Problem statement => Copy out the records below, swapping every "Screen dimensions" for "Screen size" and leaving everything else unchanged.

Input for this task =>
○ ○ ○ ○ ○

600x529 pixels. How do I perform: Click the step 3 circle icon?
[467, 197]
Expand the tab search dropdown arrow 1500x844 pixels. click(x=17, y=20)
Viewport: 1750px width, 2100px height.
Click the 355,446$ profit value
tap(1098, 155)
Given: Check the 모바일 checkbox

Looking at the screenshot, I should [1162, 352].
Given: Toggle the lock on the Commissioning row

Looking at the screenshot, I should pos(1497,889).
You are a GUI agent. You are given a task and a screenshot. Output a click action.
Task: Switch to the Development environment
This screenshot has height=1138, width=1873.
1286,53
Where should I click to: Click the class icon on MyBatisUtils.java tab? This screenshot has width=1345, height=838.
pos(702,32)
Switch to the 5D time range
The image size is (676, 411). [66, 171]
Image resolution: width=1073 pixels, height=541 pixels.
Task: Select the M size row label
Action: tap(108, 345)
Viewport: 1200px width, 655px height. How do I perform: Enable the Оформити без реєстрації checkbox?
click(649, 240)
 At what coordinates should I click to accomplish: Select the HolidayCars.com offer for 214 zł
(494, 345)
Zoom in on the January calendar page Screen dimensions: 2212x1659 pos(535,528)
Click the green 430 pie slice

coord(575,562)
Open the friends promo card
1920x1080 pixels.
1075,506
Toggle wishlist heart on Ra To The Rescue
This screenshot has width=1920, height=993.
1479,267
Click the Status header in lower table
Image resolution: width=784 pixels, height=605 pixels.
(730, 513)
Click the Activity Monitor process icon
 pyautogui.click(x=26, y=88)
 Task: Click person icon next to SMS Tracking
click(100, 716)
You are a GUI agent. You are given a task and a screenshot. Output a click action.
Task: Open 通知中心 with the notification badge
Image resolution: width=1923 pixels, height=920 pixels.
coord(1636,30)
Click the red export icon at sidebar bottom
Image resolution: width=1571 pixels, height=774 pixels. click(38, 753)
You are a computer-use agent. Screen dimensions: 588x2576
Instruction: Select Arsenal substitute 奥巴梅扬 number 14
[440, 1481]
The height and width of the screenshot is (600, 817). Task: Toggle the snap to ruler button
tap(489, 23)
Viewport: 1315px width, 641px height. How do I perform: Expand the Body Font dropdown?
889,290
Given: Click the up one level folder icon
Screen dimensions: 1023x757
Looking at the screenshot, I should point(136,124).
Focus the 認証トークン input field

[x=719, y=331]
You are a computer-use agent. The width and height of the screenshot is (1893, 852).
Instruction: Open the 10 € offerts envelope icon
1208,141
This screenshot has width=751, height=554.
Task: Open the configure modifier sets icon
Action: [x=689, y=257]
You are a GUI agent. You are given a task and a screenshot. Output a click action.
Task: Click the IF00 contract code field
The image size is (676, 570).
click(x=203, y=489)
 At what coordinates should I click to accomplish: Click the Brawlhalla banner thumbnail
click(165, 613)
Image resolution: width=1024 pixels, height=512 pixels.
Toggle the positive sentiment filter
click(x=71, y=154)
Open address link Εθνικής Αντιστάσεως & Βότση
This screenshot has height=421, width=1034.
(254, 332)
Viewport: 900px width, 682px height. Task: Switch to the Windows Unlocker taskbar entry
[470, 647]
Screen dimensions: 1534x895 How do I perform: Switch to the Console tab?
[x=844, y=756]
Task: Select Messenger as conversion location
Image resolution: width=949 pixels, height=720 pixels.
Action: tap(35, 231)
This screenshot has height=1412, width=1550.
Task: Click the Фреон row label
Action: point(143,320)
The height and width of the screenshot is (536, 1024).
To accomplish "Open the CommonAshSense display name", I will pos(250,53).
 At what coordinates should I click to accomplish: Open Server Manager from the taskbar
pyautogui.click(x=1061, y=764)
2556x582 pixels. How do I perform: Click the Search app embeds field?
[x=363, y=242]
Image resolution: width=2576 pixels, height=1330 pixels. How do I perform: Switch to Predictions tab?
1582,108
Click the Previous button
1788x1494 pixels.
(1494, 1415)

○ ○ ○ ○ ○

Exercise result =>
600x529 pixels. How do I perform: Click the step 3 circle icon?
[467, 197]
Expand the tab search dropdown arrow 1500x844 pixels. click(x=17, y=20)
Viewport: 1750px width, 2100px height.
Click the 355,446$ profit value
tap(1098, 155)
Given: Check the 모바일 checkbox

Looking at the screenshot, I should [1162, 352].
Given: Toggle the lock on the Commissioning row

Looking at the screenshot, I should pos(1497,889).
You are a GUI agent. You are given a task and a screenshot. Output a click action.
Task: Switch to the Development environment
This screenshot has height=1138, width=1873.
1286,53
Where should I click to: Click the class icon on MyBatisUtils.java tab? This screenshot has width=1345, height=838.
pos(702,32)
Switch to the 5D time range
The image size is (676, 411). [66, 171]
Image resolution: width=1073 pixels, height=541 pixels.
Task: Select the M size row label
Action: tap(108, 345)
Viewport: 1200px width, 655px height. How do I perform: Enable the Оформити без реєстрації checkbox?
click(649, 240)
 At what coordinates should I click to accomplish: Select the HolidayCars.com offer for 214 zł
(494, 345)
Zoom in on the January calendar page Screen size: 2212x1659 pos(535,528)
Click the green 430 pie slice

coord(575,562)
Open the friends promo card
1920x1080 pixels.
1075,506
Toggle wishlist heart on Ra To The Rescue
This screenshot has width=1920, height=993.
1479,267
Click the Status header in lower table
Image resolution: width=784 pixels, height=605 pixels.
(730, 513)
Click the Activity Monitor process icon
 pyautogui.click(x=26, y=88)
 Task: Click person icon next to SMS Tracking
click(100, 716)
You are a GUI agent. You are given a task and a screenshot. Output a click action.
Task: Open 通知中心 with the notification badge
Image resolution: width=1923 pixels, height=920 pixels.
coord(1636,30)
Click the red export icon at sidebar bottom
Image resolution: width=1571 pixels, height=774 pixels. click(38, 753)
You are a computer-use agent. Screen size: 588x2576
Instruction: Select Arsenal substitute 奥巴梅扬 number 14
[440, 1481]
The height and width of the screenshot is (600, 817). Task: Toggle the snap to ruler button
tap(489, 23)
Viewport: 1315px width, 641px height. How do I perform: Expand the Body Font dropdown?
889,290
Given: Click the up one level folder icon
Screen size: 1023x757
Looking at the screenshot, I should point(136,124).
Focus the 認証トークン input field

[x=719, y=331]
You are a computer-use agent. The width and height of the screenshot is (1893, 852).
Instruction: Open the 10 € offerts envelope icon
1208,141
This screenshot has width=751, height=554.
Task: Open the configure modifier sets icon
Action: [x=689, y=257]
You are a GUI agent. You are given a task and a screenshot. Output a click action.
Task: Click the IF00 contract code field
The image size is (676, 570).
click(x=203, y=489)
 At what coordinates should I click to accomplish: Click the Brawlhalla banner thumbnail
click(165, 613)
Image resolution: width=1024 pixels, height=512 pixels.
Toggle the positive sentiment filter
click(x=71, y=154)
Open address link Εθνικής Αντιστάσεως & Βότση
This screenshot has height=421, width=1034.
(254, 332)
Viewport: 900px width, 682px height. Task: Switch to the Windows Unlocker taskbar entry
[470, 647]
Screen size: 1534x895 How do I perform: Switch to the Console tab?
[x=844, y=756]
Task: Select Messenger as conversion location
Image resolution: width=949 pixels, height=720 pixels.
Action: tap(35, 231)
This screenshot has height=1412, width=1550.
Task: Click the Фреон row label
Action: point(143,320)
The height and width of the screenshot is (536, 1024).
To accomplish "Open the CommonAshSense display name", I will pos(250,53).
 At what coordinates should I click to accomplish: Open Server Manager from the taskbar
pyautogui.click(x=1061, y=764)
2556x582 pixels. How do I perform: Click the Search app embeds field?
[x=363, y=242]
Image resolution: width=2576 pixels, height=1330 pixels. How do I perform: Switch to Predictions tab?
1582,108
Click the Previous button
1788x1494 pixels.
(1494, 1415)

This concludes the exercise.